You’ll note that we have not been using this in referencing fields. That’s because this can feel a bit ambiguous for inner classes - does this refer to the inner class that we’re building or to the enclosing class? Let’s try updating the 4th example to see what the Java compiler tells us.

public void greet(PrintWriter pen) {
  pen.println(this.num + " of " + this.i);
} // greet(PrintWriter)

As you might expect, we get another helpful message.

SampleGreetable6.java:17: error: cannot find symbol
                pen.println(this.num + " of " + this.i);
                                                    ^
  symbol: variable i
1 error

We’ve learned a lot from that message. The compiler didn’t complain about this.num, so it seems that this refers to the inner class. It did, however, complain about this.i, and so this does not refer to the enclosing class. It turns out that to refer to the enclosing class, you prefix this with the class name.

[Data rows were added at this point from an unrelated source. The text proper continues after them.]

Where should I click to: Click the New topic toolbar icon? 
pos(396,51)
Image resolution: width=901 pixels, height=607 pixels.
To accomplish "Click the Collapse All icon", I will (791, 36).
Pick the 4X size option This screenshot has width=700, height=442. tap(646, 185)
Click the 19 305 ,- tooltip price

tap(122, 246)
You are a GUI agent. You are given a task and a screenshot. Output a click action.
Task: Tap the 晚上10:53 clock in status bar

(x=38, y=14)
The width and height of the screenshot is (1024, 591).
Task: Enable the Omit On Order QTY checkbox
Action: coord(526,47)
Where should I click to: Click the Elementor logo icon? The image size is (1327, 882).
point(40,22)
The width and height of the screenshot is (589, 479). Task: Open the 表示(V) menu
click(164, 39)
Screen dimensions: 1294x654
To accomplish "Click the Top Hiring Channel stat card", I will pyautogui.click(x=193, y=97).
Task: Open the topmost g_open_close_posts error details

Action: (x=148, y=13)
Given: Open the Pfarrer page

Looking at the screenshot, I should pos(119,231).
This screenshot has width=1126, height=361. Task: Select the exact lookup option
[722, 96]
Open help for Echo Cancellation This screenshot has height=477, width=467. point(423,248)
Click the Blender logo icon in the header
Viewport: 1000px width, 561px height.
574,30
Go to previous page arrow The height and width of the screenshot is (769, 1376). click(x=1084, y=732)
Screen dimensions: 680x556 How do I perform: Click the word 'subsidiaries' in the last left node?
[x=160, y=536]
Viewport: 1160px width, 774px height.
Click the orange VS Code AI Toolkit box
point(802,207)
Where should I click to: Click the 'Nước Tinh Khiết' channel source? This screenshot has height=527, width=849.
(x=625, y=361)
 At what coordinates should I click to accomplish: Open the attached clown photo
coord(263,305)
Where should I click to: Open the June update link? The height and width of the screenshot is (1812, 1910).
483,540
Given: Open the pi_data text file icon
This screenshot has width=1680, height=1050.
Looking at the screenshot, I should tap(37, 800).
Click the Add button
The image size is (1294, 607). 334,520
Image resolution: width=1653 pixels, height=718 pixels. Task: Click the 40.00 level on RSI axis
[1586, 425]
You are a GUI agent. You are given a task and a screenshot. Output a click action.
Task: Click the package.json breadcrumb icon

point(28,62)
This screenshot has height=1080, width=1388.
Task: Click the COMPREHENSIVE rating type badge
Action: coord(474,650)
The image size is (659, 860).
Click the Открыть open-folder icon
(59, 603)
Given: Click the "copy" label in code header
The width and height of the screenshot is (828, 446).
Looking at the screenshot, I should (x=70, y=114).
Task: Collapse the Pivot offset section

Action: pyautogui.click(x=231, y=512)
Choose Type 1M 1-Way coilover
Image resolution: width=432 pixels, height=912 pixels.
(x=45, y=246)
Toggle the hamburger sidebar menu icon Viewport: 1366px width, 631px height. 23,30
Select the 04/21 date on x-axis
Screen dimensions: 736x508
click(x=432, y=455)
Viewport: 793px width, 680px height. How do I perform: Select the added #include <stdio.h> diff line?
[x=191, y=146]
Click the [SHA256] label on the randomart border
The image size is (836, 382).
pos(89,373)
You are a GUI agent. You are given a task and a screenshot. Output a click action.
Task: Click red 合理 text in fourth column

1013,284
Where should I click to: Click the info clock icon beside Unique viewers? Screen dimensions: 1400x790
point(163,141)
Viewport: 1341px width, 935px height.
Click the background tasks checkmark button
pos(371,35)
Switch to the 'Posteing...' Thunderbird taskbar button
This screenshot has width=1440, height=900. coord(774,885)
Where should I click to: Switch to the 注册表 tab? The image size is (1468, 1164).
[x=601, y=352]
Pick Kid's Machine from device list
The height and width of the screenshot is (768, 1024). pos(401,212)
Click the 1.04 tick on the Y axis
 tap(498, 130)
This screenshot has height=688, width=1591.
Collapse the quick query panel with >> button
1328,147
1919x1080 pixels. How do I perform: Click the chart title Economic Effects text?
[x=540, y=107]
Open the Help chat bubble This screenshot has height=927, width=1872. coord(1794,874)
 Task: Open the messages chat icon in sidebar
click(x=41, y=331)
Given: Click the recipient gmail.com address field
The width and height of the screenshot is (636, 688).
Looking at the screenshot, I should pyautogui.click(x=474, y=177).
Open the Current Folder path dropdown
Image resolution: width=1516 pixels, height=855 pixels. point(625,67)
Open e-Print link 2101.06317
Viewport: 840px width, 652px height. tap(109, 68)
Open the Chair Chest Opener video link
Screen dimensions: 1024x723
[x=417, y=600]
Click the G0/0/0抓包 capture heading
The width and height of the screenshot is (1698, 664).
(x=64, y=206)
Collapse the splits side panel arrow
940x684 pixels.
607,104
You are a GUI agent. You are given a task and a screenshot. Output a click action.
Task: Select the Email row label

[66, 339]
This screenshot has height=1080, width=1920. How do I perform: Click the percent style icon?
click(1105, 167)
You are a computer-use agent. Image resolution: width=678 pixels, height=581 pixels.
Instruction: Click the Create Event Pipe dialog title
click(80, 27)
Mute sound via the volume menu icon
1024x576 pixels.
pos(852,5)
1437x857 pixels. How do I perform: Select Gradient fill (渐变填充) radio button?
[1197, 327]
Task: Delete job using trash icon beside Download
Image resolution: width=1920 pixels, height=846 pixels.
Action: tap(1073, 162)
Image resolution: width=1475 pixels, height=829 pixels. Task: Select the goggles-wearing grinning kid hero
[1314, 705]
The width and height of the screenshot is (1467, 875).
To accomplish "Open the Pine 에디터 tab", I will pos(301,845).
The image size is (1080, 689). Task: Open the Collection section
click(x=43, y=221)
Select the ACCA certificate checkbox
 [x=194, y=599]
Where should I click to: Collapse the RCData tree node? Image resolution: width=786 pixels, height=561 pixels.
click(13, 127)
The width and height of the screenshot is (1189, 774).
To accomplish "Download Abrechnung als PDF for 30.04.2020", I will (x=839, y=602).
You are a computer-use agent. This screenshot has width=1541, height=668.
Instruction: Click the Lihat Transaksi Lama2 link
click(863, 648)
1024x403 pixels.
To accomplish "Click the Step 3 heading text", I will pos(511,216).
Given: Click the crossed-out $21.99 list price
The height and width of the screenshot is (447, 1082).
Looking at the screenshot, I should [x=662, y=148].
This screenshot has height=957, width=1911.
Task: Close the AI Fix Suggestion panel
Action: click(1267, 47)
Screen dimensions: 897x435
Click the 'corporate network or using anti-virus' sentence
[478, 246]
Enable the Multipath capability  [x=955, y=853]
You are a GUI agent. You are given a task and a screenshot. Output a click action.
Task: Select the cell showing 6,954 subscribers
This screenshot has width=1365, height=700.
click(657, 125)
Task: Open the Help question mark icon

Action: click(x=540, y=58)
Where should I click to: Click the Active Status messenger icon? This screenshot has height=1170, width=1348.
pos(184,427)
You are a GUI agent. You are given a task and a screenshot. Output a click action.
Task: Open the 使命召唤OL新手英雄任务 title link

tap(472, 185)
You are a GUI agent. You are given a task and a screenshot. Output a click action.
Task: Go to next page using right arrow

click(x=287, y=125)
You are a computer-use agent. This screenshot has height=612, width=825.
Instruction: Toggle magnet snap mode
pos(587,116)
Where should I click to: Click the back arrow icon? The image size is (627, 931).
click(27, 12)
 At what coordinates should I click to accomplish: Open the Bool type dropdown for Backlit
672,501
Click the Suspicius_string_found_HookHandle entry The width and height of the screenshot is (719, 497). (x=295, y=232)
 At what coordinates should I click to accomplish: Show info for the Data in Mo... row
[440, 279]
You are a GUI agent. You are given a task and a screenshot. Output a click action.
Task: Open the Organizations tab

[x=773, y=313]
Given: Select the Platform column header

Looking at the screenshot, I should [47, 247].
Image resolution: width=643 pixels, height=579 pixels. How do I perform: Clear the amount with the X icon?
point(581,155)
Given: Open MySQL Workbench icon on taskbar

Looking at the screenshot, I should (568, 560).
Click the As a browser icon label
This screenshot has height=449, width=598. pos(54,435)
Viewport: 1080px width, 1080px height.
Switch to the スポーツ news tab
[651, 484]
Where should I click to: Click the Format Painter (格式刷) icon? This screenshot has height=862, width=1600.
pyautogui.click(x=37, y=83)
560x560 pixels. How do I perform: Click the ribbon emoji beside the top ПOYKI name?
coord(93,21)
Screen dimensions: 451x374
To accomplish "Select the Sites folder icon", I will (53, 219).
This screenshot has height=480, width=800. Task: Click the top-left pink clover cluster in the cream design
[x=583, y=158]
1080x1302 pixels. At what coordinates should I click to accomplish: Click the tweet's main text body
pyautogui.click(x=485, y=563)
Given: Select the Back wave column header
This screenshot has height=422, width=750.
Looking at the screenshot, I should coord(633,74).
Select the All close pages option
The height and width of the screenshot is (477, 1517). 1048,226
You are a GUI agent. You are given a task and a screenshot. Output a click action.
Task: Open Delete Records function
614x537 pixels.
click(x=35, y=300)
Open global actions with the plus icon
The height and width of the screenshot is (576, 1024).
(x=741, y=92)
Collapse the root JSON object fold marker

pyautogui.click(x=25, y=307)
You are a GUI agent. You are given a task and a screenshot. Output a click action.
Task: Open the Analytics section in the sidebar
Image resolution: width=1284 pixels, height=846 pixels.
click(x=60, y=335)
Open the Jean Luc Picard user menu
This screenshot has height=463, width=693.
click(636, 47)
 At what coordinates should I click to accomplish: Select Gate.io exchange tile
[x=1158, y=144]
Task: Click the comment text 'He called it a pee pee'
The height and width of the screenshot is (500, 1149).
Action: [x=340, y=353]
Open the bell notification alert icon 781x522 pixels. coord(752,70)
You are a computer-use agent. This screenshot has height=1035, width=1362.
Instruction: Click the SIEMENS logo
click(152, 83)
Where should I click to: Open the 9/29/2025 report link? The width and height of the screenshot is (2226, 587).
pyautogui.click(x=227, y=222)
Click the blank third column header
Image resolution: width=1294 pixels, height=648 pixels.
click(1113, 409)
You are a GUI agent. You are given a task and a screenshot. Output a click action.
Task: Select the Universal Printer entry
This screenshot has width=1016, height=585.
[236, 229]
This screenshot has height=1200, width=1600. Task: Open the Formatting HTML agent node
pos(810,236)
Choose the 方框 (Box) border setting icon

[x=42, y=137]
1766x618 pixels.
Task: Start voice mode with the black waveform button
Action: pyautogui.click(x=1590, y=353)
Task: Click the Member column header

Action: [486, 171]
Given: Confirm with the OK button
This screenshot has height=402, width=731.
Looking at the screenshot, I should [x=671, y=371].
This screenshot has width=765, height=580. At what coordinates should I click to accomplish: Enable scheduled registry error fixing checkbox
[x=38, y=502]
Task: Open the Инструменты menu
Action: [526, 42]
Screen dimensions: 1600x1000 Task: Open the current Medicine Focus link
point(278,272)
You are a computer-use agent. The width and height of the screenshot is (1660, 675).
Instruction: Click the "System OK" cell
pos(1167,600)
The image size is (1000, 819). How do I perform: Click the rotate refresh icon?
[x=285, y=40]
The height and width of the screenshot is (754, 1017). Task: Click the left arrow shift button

import java.io.PrintWriter;

/**
 * Explicit references to the location of various fields.
 */
public class SampleGreetable6 implements Greetable {
  int i = 0;

  @Override
  public Greeter greeter() {
    return new Greeter() {
      int num = ++SampleGreetable6.this.i;

      @Override
      public void greet(PrintWriter pen) {
        pen.println(this.num + " of " + SampleGreetable6.this.i);
      } // greet(PrintWriter)
    }; // new Greeter
  } // greeter()
} // interface SampleGreetable6

Anonymous predicates

At this point you may be saying to yourself “Cool! I can use this when working with predicates.” Or you may be asking yourself “How can I use this in practice?” (Guess what, one answer is “with predicates”.) So let’s do a quick exploration of why anonymous inner classes might be useful for predicates.

We’ll start with a sample use of predicates, printing all of the values in an array for which the predicate holds.

/**
 * Print all the elements of the array for which pred holds.
 */
public static <T> void printMatching(PrintWriter pen, T[] vals, Predicate<T> pred) {
  for (T val: vals) {
    if (pred.test(val)) {
      pen.println(val + " ");
    } // if
  } // for
  pen.println();
} // printMatching(PrintWriter, T[], Predicate<T>)

Now, suppose we have an array of strings and want all of the short strings (say the strings of length less than or equal to 4). We could write something like the following:

Predicate<String> small = new Predicate<String>() {
  @Override
  public boolean test(String str) {
    return str.length() <= 4;
  } // test(String)
}; // new Predicate<String>

Now we can print the small strings in our test with something like the following.

java printMatching(pen, essay, small); `

That seems much easier than defining a whole new class, doesn’t it?

Concluding thoughts

Like anonymous functions and named lets in Scheme, anonymous inner classes are powerful and convenient for experienced programmers and a bit overwhelming for novice programmers. Take it slowly, and you’ll soon find that anonymous inner classes will be a useful tool for many situations.

As we noted at the start of this reading, anonymous inner classes were added to Java long before things that resemble anonymous functions (“lambdas”, in common Java parlance). In a bit, you’ll learn about lambdas in Java and when they can and cannot be used to replace anonymous inner classes.

Acknowledgements

Most of this reading is closely based on a similar reading from fall 2014. I’ve reformatted the code and rewritten some text.